Jonnica Fuller recently graduated from the mortuary science program at SAC. She said she wishes she could have used that on-campus learning lab.
“It was a big adjustment to take myself out of a school setting and just realize that every day that I walk into work, it's going to be different. Every day. It's not going to be black and white like it is on our test,” Fuller said.
She thought future students will have an easier time transitioning to the real world because they can witness real interactions with grieving families sooner.
But even though it was an adjustment, Fuller said she loves her new job because she makes a difference.
“My funeral home is kind of special. We do the county program, so we get anybody who is unable to pay,” Fuller said. “The clientele is from the top to the bottom. So, people that I would have never encountered. It's people I would’ve never met in my life. It makes me feel good that I can serve them all equally, and I can all make them feel the same way.”
Fuller’s first experience with the funeral home industry was as a young mom 14 years ago.
“I had a daughter pass away when she was three,” Fuller said, “And one thing that caught me [was that] I did have a female funeral director during my daughter's process of her ceremony.”
Now she feels like she can pay it forward. “It takes a certain type of person to deal with that every day. And the compassion that I had from that woman 14 years ago really solidified my decision on being there because I feel like I’m capable,” Fuller said.
Mena said having the best programs possible to prepare future morticians like Fuller is especially important right now because many funeral directors are close to retirement.
Fuller saw that as an opportunity for women like her. “I feel like there's going to be a shift in the industry in the next ... decade because women are the future,” she added.
Fuller first started thinking of becoming a funeral director at the start of the pandemic when she lost her job as a manager of a Barnes & Noble. Just before she was let go because of the lockdown, Fuller read a memoir titled Smoke Gets in Your Eyes: And Other Lessons from the Crematory, written by a woman who worked at a crematorium.
“Reading that book kind of gave me hope that there's something like that that I can do,” Fuller said. “And I knew that that the death industry is never going to go away. It's just like food — food's never going to go away. And death is 100%.”
Now that she’s in the industry, Fuller said she thinks death is something people should be more willing to talk about.
Mena said it’s a good career for people who are sensitive and creative.
“Because we've got to remember that the funeral is for the living,” Mena said. “This is part of their healing process as well, on how they want to honor their loved one.”
Floyd said students are drawn to the career out of curiosity, compassion or sometimes even because they want to drive a hearse.
“I've even had students think that we make a lot of money because we drive nice cars,” she said with a laugh.
For her, it was curiosity. “My grandmother passed away.
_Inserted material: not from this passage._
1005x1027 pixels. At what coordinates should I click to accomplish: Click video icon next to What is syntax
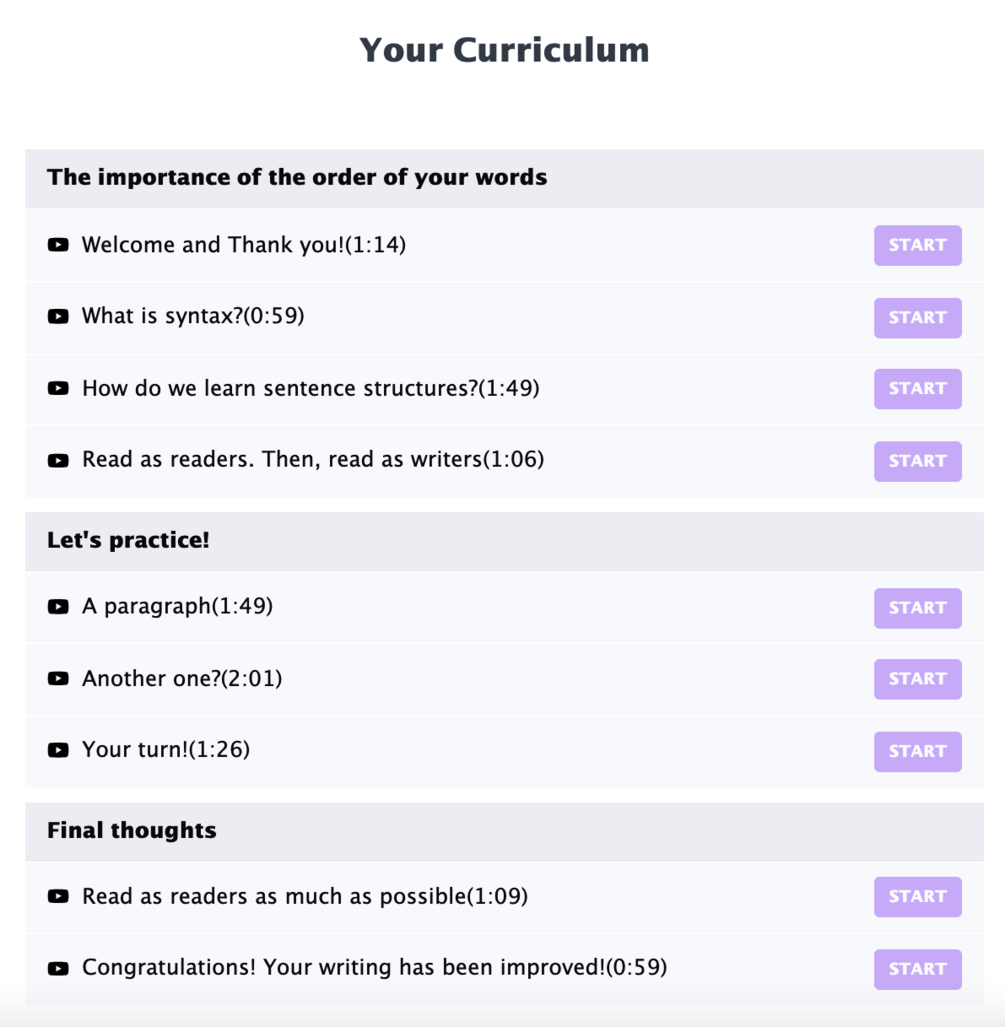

Her head had to be shaved, and we had to bring a wig. And I couldn't understand why. So, I was determined to find out why,” Floyd said.
Years later, she learned the hospital had shaved part her grandma’s head while treating her for an aneurysm, and the wig was a cosmetic measure the funeral home chose to prepare her body.
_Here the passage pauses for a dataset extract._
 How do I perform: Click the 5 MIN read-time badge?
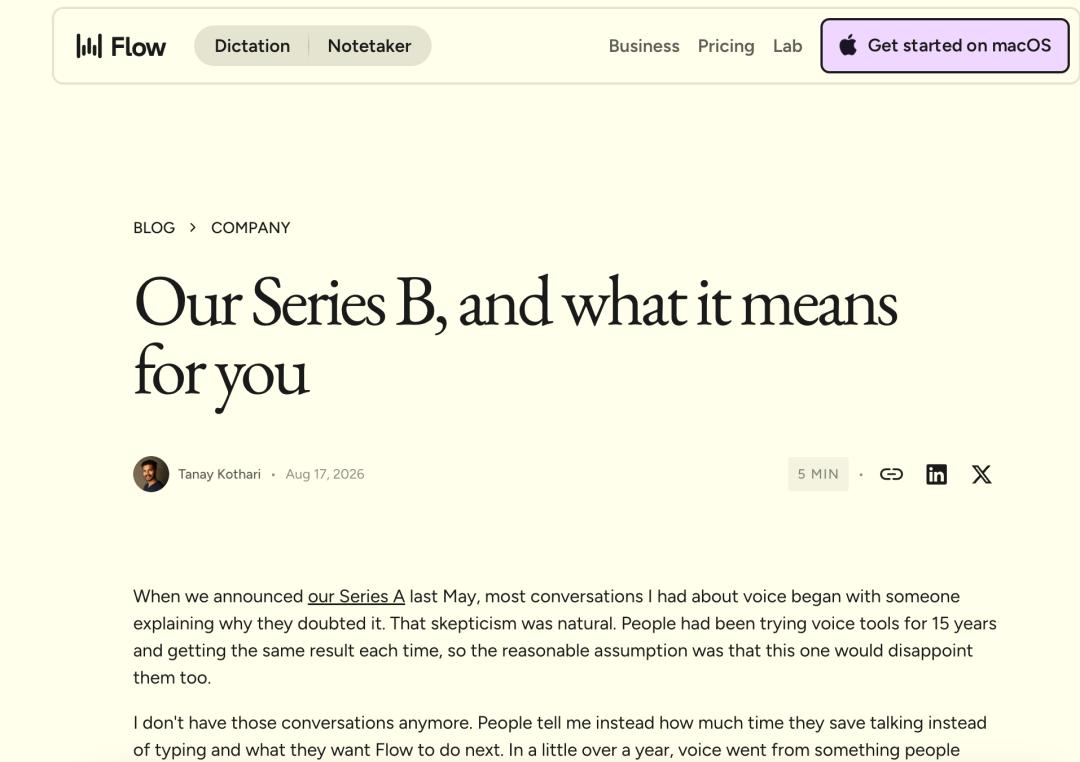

But by that time, Floyd was hooked. She learned techniques to take hair from the back of the head where it’s hidden by the casket when the head is shaved at the front, so that loved ones can see the body with natural hair when they say goodbye.
“I think what makes us stay in this industry is that we love what we do, even after you're long past that curious phase,” Floyd said. “You've found your creative niche in providing care to families at their most vulnerable hour, and you develop a passion for it.”
SAC’s mortuary science program has close to 200 students. Mena and Floyd said the funeral home is fully licensed and ready for clients — now they just need the phone to ring.